Katalog der Gemälde alter italienischer Meister (1221-1640) in der Sammlung J.A. Ramboux, Cologne 1862, no. 154
Sano di Pietro was one of the most successful artists in 15th century Siena. Born in 1405, he is thought to have been apprenticed to Sassetta and was registered with the Guild in 1428. An early and important independent commission is his signed altarpiece of 1444 for the Gesuati church of San Girolamo (now in the Pinacoteca Nazionale Siena; predella in the Musée du Louvre, Paris); and, in 1445, he signed a fresco of the Coronation of the Virgin in the Palazzo Publico. His earliest works, prior to the mid-1440s, had been thought by some scholars to be identifiable with those grouped under the anonymous Osservanza Master. Roberto Longhi was the first to group together works by the Master, drawing together paintings formerly given to Sassetta and Sano di Pietro, among others.1 The artist had variously been identified as Sassetta (by Pope-Hennessy, Cavalcaselle and initially Berenson); as the young Sano di Pietro (by Brandi, Berenson, Boskovits and more recently De Marchi);2 and least convincingly of all as Francesco di Bartolomeo Alfei.3 Graziani's rather tentative proposition that the Master of the Osservanza might be identified with Ludovico (Vico) di Luca, a documented assistant of Sassetta, was seen as the most likely hypothesis until recently.4 In 2011, however, documentary evidence relating to an altarpiece of the Nativity of the Virgin at Asciano was published by Maria Falcone identifying its creator – the Master of the Osservanza – as the young Sano di Pietro.5
Sano was regularly employed by the Comune of Siena as well as by the confraternities and regular orders, especially the Franciscans. While he produced altarpieces, predellas, biccherna covers, and manuscript illuminations, he is perhaps best known today for his charming and intimate depictions of the Madonna and Christ Child, either alone or often surrounded by angels or saints, that adhere faithfully to the Sienese Trecento tradition.
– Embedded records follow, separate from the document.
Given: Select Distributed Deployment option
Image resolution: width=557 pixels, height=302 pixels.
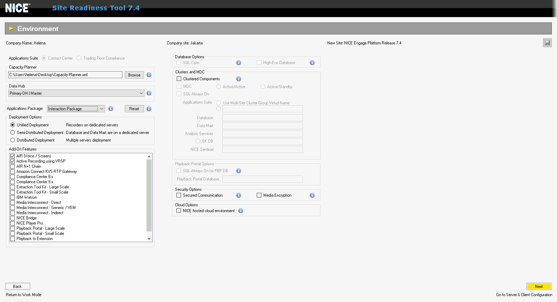Looking at the screenshot, I should click(x=13, y=140).
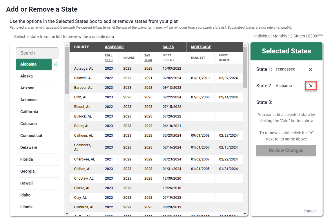Pick Georgia from the state list
This screenshot has height=222, width=332.
27,171
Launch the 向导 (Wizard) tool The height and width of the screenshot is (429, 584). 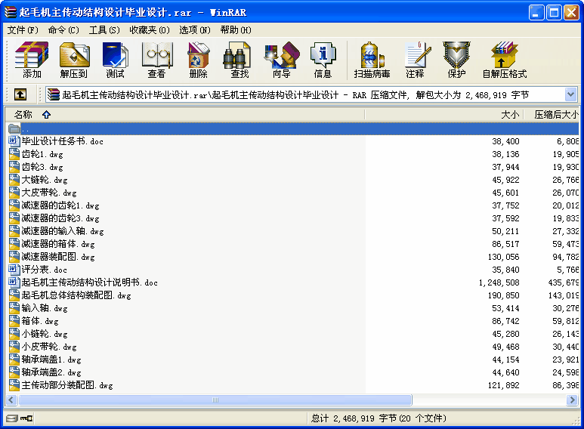click(x=281, y=60)

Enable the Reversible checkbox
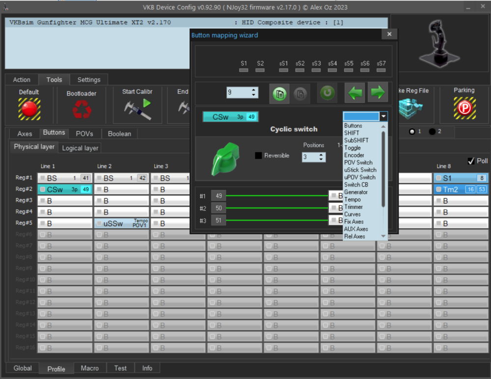(258, 156)
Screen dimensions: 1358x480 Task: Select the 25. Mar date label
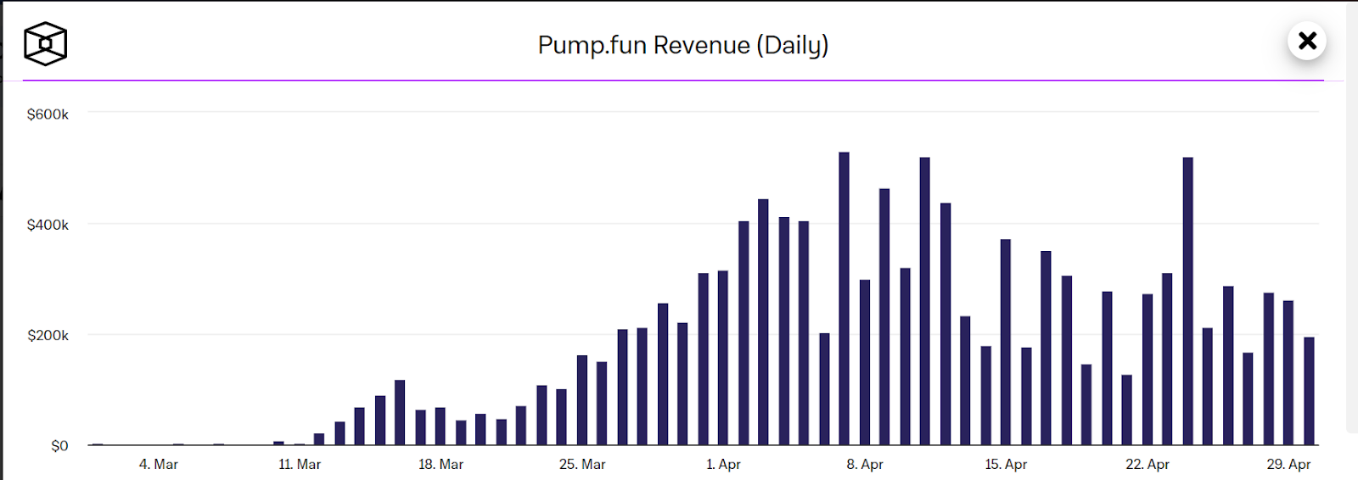pos(582,465)
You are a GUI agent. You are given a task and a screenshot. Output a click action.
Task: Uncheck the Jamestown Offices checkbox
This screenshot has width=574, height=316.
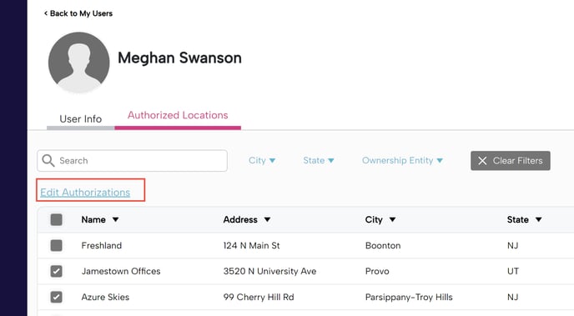click(57, 271)
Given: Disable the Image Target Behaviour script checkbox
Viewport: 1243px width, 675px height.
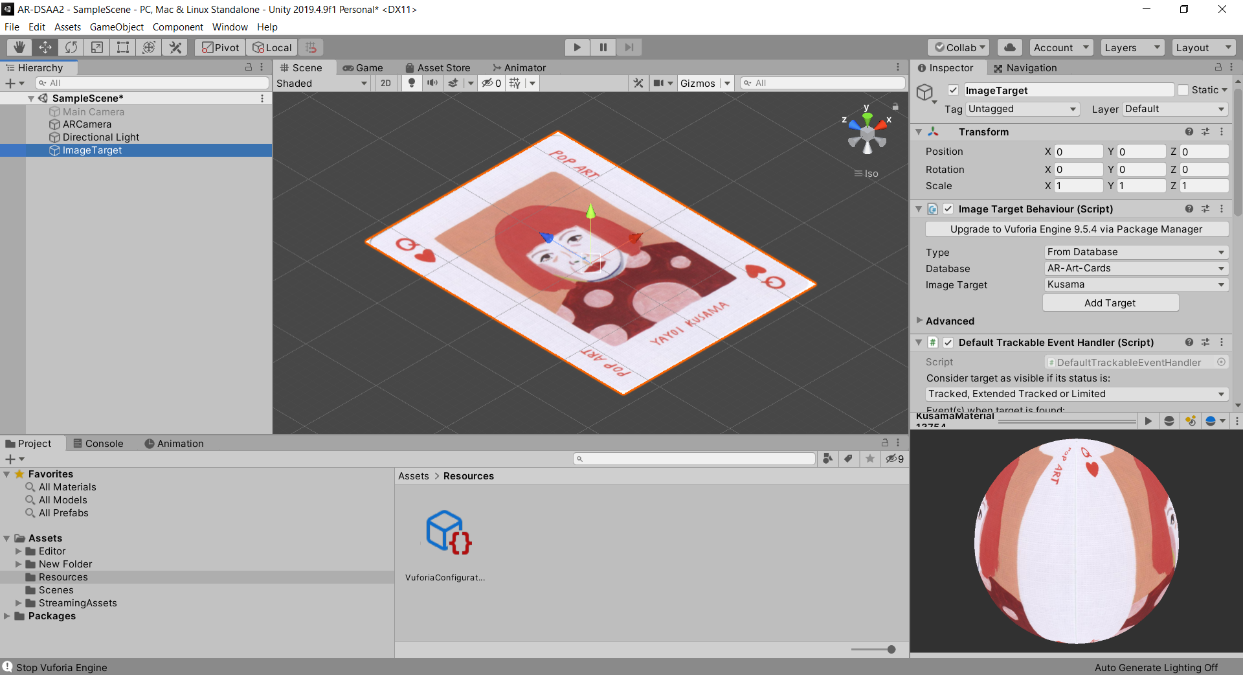Looking at the screenshot, I should click(x=948, y=209).
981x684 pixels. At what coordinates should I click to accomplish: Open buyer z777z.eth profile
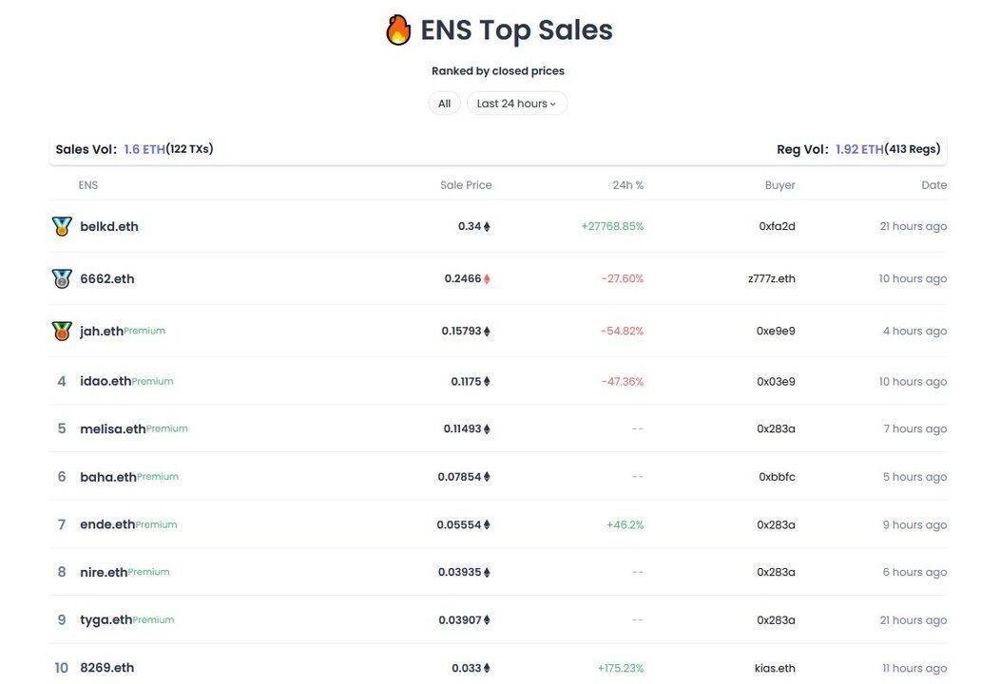pos(772,279)
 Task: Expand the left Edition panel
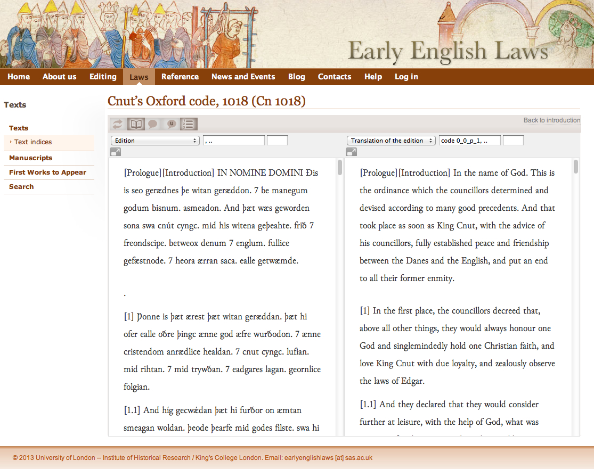pos(115,152)
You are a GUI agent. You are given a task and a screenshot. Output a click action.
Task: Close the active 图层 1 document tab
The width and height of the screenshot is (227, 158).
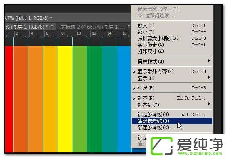tap(52, 27)
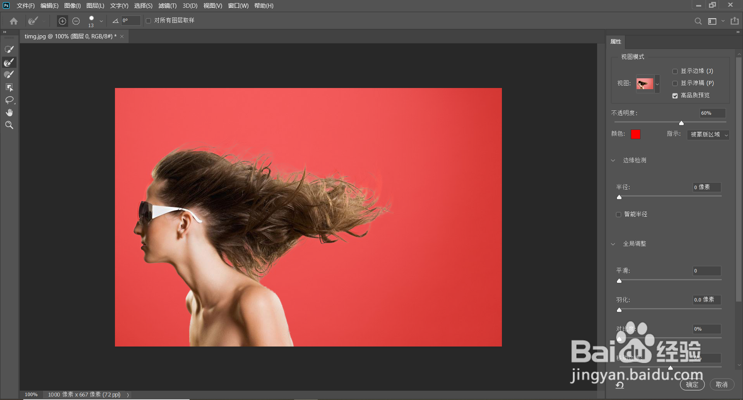Select the Quick Selection tool

pyautogui.click(x=9, y=49)
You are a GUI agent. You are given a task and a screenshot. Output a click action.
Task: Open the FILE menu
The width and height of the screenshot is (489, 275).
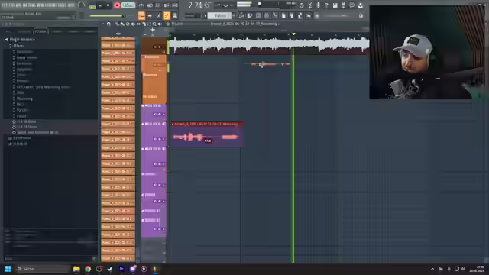5,5
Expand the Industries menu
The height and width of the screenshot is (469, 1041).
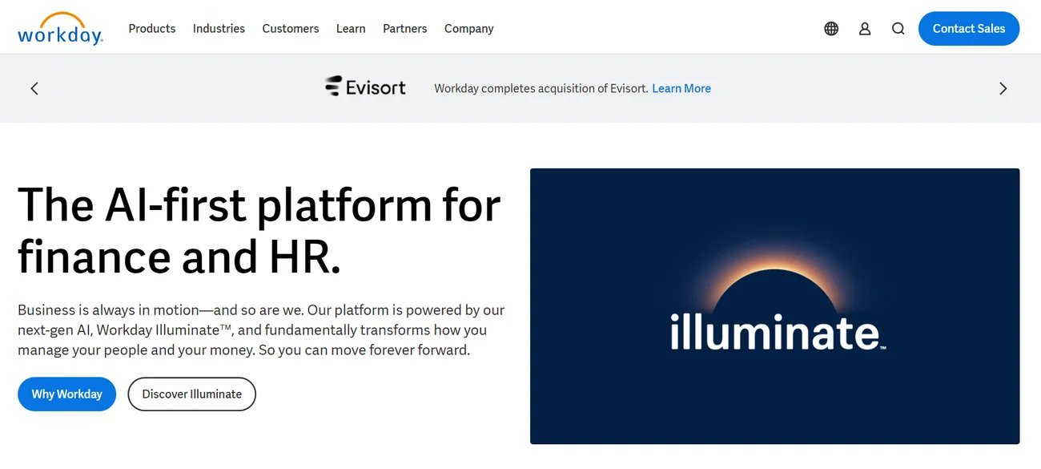(x=219, y=29)
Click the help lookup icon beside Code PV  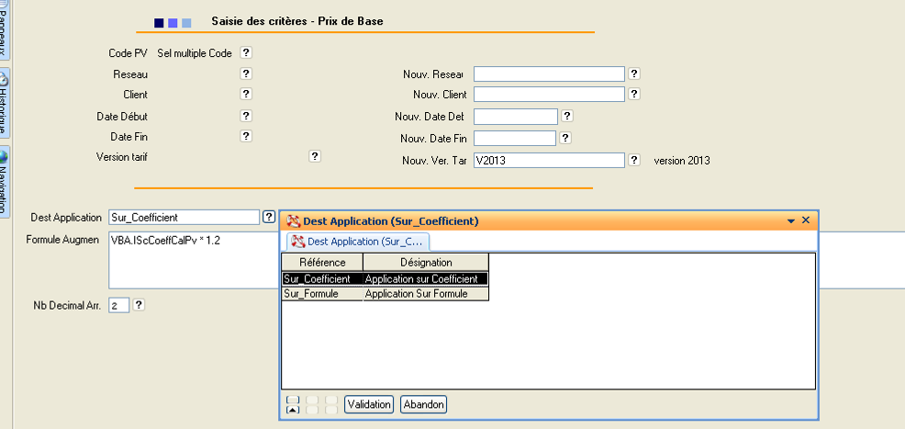(x=246, y=53)
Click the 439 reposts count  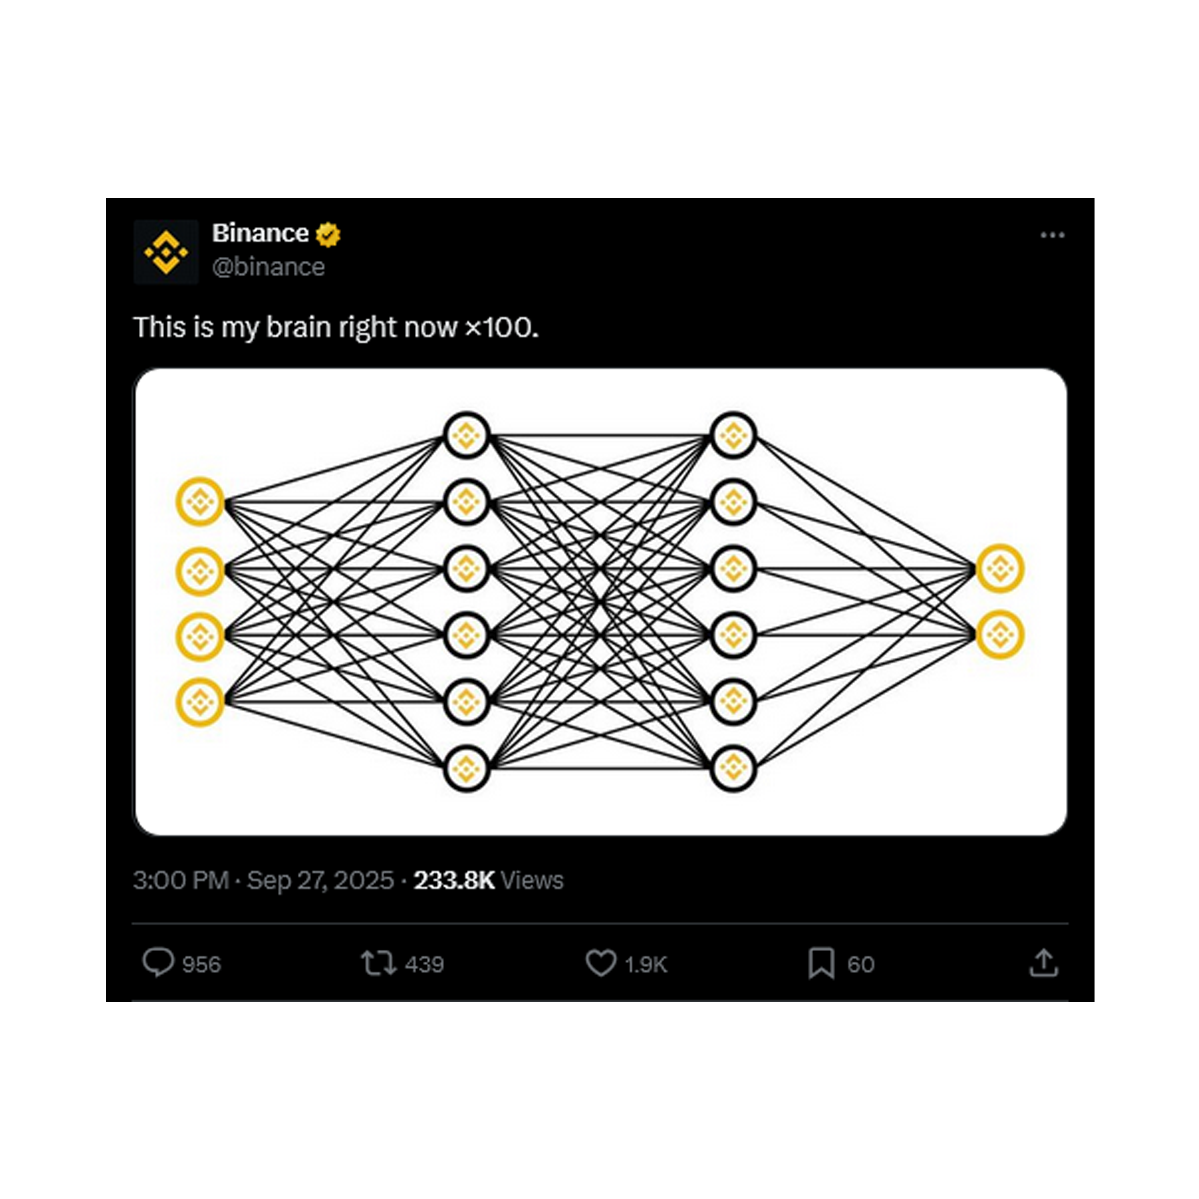pyautogui.click(x=424, y=964)
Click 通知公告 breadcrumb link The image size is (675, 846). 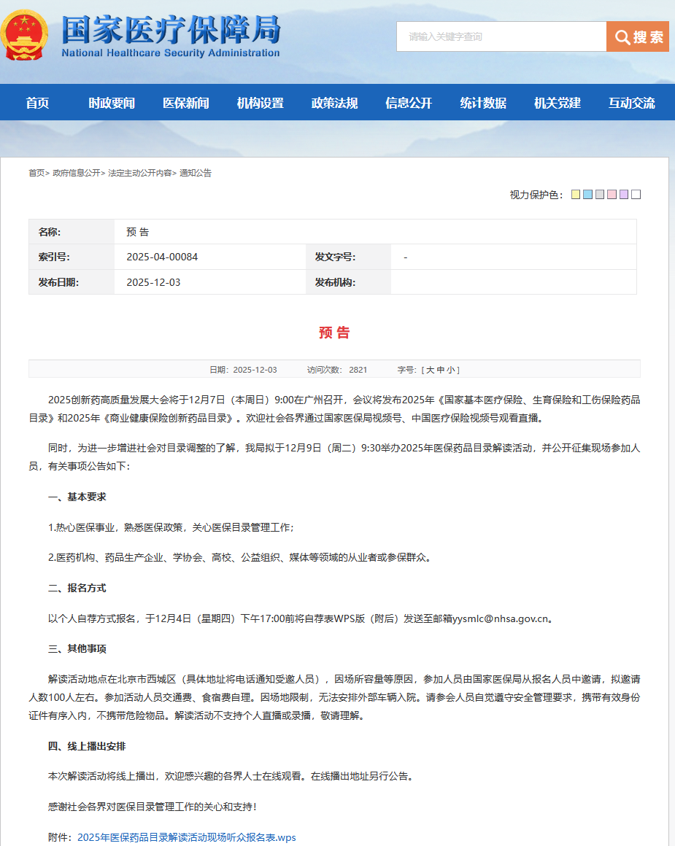(196, 173)
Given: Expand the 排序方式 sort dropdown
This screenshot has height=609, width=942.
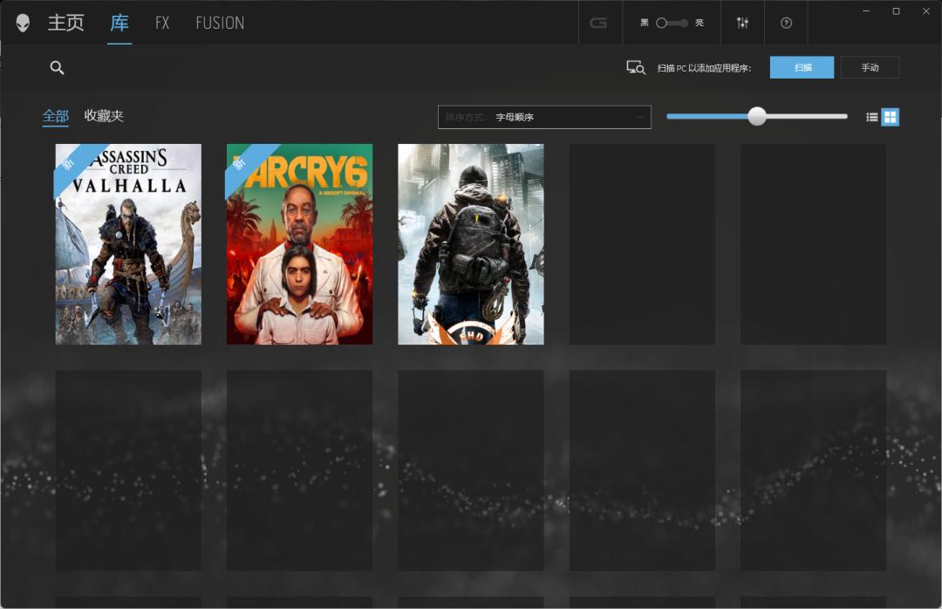Looking at the screenshot, I should pyautogui.click(x=543, y=117).
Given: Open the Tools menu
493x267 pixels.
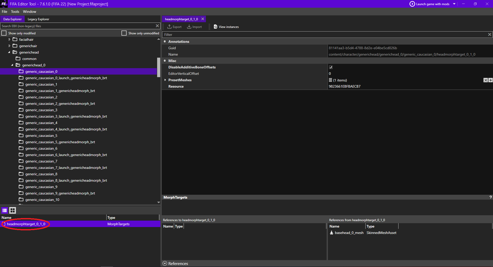Looking at the screenshot, I should tap(15, 12).
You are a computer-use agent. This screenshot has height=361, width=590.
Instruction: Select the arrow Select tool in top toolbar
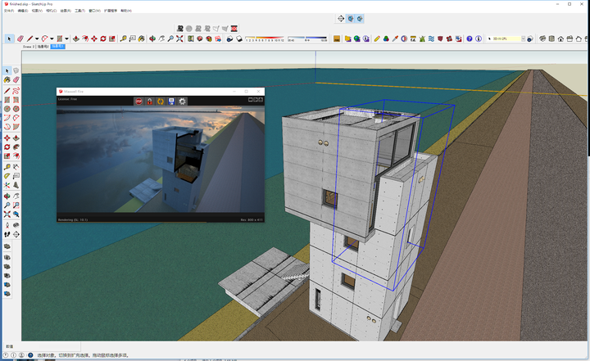point(10,38)
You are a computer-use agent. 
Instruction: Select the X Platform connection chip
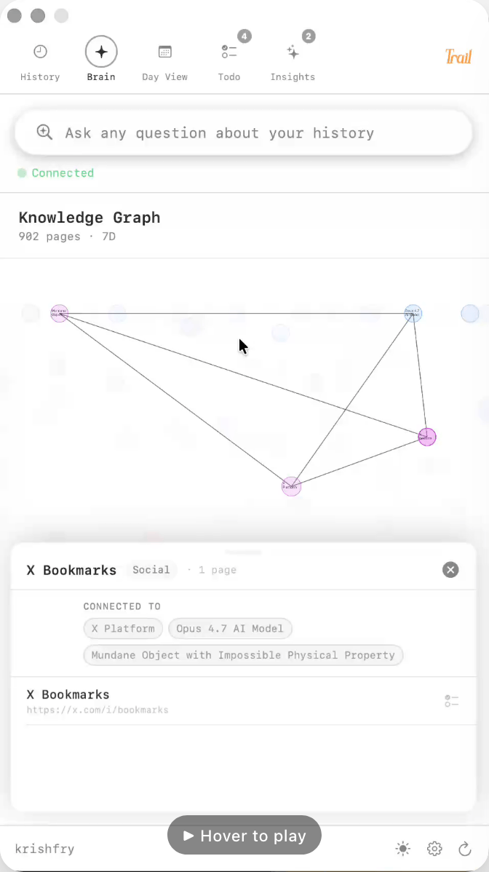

This particular example is a highly characteristic and refined example by the artist which, in a rare occurrence, depicts the Madonna as a single figure. Self-contained compositions depicting the Madonna alone are not unique in Sano's oeuvre, though they do typically form part of a larger narrative construction. It has, indeed, been suggested that this panel would have originally served as the pinnacle for a larger polyptych, which would logically explain the Madonna's downward gaze. As such it would have almost certainly been paired with an angel Gabriel or praying saint that would have sat to the left of this leftward facing Madonna.
1. R. Longhi, ‘Fatti di Masolino e di Masaccio’, in La Critica d’Arte, vol. 5, nos 3–4, 1940, pp. 188–89.
2. C. Brandi, Quattrocentisti senesi, Milan 1949, pp. 69–87.
3. Alessi and Scapecchi 1985, pp. 13–37; Alessi and Scapecchi substantially postdate his activity.
4. Graziani 1948, pp. 75– 88. Christiansen tentatively agreed with the identification put forward by Graziani, seeing it as the most likely solution (see Christiansen in New York 1988–89, p. 100) but Machtelt Isräels has more recently noted that Vico is an unlikely candidate on the basis of documentary evidence (see M. Isräels, Sassetta’s Madonna della Neve. An Image of Patronage, Leiden 2003, p. 29, note 75).